STATED TASK
Transcribe the passage of the junk mail guide starting at "We love the" and ending at "e-mail list instead.".

Ready to get started?

Here are the websites I recommend most to help with the junk mail battle.

https://www.dmachoice.org/ is a website created by the Direct Marketing Association, and registering your mail preferences with them removes you from the 3,600 marketing companies they represent.  Marketing Companies. That means thousands more actual businesses who use those marketing companies to send their mail.  It’s a great first step.

https://www.optoutprescreen.com/ allows you to opt out of receiving prescreened offers of credit and insurance, it’s a website recommended by the Federal Trade Commission.  Companies you currently do business with may still send you offers “related to your current account” and you’ll have to ask them directly to change your mailing preferences.

https://www.catalogchoice.org/ and http://www.directmail.com/mail_preference/ are two sites that e-mail companies directly on your behalf to remove you from mailing lists.  They’re services designed to streamline the removal process for consumers.  You register with your address, check off the boxes for different companies they need to contact, and they handle it (presumably through automated forms) from there.  They’re not as helpful as the other two, but are an option for supplementation.

Script: Here’s the script I use for contact forms and e-mails.

Hi!

We are trying to go green with all our mail. Can you help us by removing us from your physical mailing list? Thank you for helping us reduce your costs and our carbon footprint!

ADDRESS

Script for charities:

Hi!

We love the work you do, but we’re trying to go green and paperless with all our mail. Would you please remove us from your postal mailing list and e-mail us at _____________ instead?

ADDRESS

I have this canned language (with my filled out address) in the excel sheet so I can quickly copy and paste when I’m contacting businesses. If it’s a non-profit I want to hear from, I’ll ask them if they can add me to their e-mail list instead.

ITEMS
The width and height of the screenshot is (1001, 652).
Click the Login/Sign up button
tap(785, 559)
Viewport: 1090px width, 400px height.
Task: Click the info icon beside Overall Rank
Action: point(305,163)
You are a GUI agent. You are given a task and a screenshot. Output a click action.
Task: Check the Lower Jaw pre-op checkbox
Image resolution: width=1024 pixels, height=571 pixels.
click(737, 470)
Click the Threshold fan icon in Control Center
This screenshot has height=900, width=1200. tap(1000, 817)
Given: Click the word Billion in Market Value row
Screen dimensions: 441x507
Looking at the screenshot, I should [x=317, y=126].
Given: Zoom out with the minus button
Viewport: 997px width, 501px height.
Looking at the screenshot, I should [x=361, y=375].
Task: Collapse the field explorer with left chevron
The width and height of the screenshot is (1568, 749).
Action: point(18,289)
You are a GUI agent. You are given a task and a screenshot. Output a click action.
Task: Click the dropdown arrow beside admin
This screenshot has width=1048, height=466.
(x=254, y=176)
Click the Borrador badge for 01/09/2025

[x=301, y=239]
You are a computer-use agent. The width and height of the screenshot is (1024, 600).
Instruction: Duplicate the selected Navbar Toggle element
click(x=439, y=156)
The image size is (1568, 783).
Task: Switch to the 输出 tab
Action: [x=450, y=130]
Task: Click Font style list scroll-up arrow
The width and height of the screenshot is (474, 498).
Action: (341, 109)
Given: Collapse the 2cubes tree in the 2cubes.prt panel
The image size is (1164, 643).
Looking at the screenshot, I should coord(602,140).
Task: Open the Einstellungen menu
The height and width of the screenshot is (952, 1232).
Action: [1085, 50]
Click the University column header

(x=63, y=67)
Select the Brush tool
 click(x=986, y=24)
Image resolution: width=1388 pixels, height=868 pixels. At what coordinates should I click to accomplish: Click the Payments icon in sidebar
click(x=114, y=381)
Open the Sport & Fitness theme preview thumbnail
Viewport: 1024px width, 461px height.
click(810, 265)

ANSWER IN FULL
We love the work you do, but we’re trying to go green and paperless with all our mail. Would you please remove us from your postal mailing list and e-mail us at _____________ instead?

ADDRESS

I have this canned language (with my filled out address) in the excel sheet so I can quickly copy and paste when I’m contacting businesses. If it’s a non-profit I want to hear from, I’ll ask them if they can add me to their e-mail list instead.